The qlippoth are first mentioned in the Zohar, where they are described as being created by God to function as a 'nutshell' for holiness. The text subsequently relays an esoteric interpretation of the text of Genesis creation narrative in Genesis 1:14, which describes God creating the moon and sun to act as "luminaries" in the sky. The verse "Let there be luminaries (מְאֹרֹת məʾoroṯ)," uses a defective spelling of the Hebrew plural form for "luminous body, light source" (מְאוֹרוֹת), resulting in a written form identical to the Hebrew word for "curses." In the context of the Zohar, interpreting the verse as calling the moon and sun "curses" is given mystic significance, personified by a description of the moon descending into the realm of Beri'ah, where it began to belittle itself and dim its light, both physically and spiritually. The resulting darkness gave birth to the qlippoth. Reflecting this, they are thenceforth generally synonymous with "darkness" itself.

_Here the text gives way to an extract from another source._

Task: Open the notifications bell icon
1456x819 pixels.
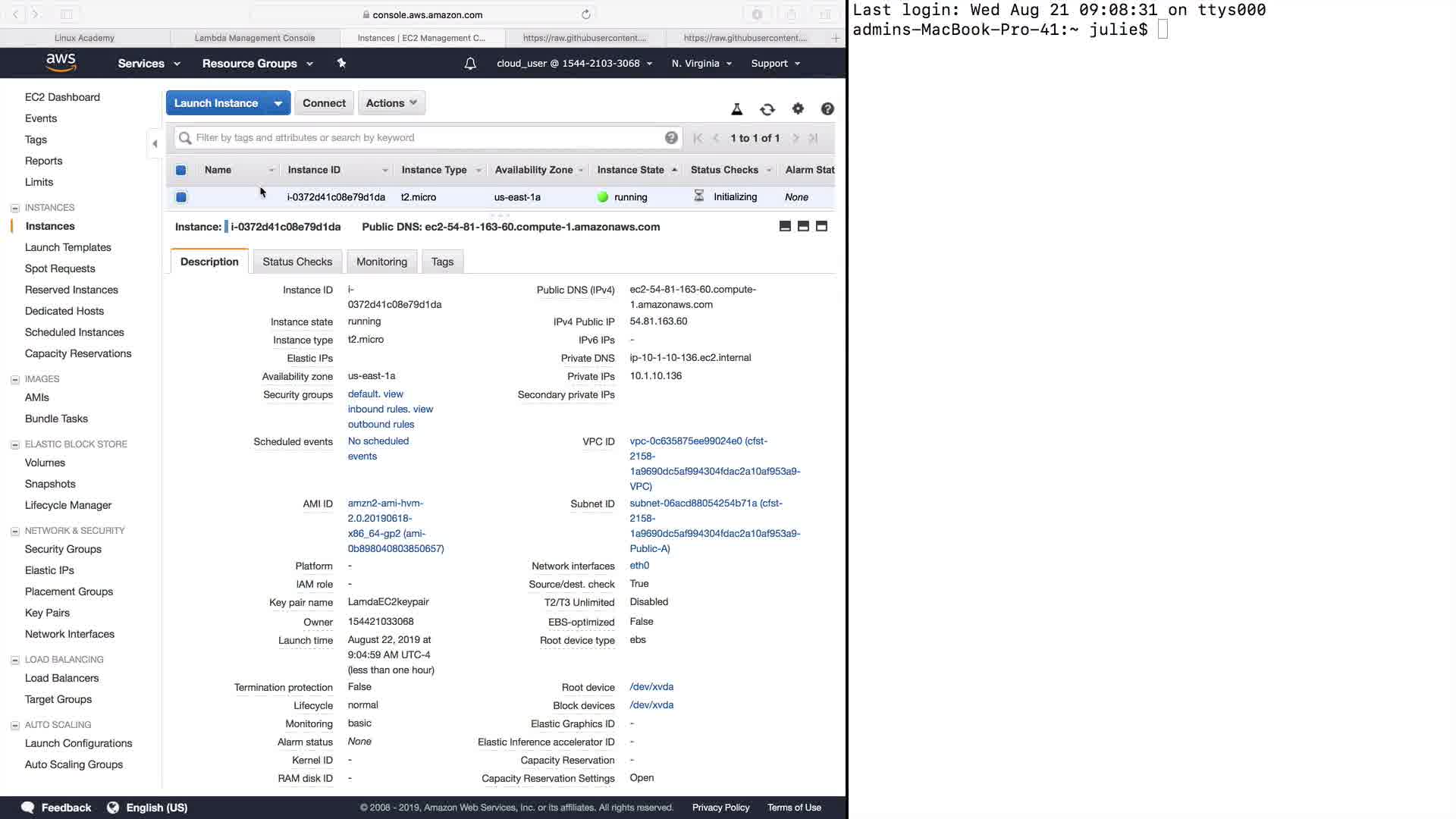Action: point(470,64)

Later, the Zohar gives specific names to some of the qlippoth, relaying them as counterparts to certain sefirot: Mashhith (מַשְׁחִית) to Chesed; Af (אַף) to Gevurah; and Hema (חֵמָה) to Tiferet. It also names Avon (עָוֹן), Tohu (תֹהוּ), Bohu (בֹהוּ), Esh (אֵשׁ), and Tehom (תְּהוֹם), but does not relate them to any corresponding sefirot. Although the Zohar clarifies that each sefira and qelippa has a one-to-one match, even with equivalent partzufim, it does not give all their names.

==In Hermetic Qabalah==

=== Mathers' interpretation ===

Christian Knorr von Rosenroth's Latin Kabbala denudata (1684) (translated The Kabbalah Unveiled by Samuel Liddell MacGregor Mathers) equates these forces with the Kings of Edom and also offers the suggestion they are the result of an imbalance towards Gedulah, the Pillar of Mercy or the merciful aspect of God, and have since been destroyed. In subsequent Hermetic teachings, the qlippoth have tended, much like the sefiroth, to be interpreted as mystical worlds or entities, and merged with ideas derived from demonology.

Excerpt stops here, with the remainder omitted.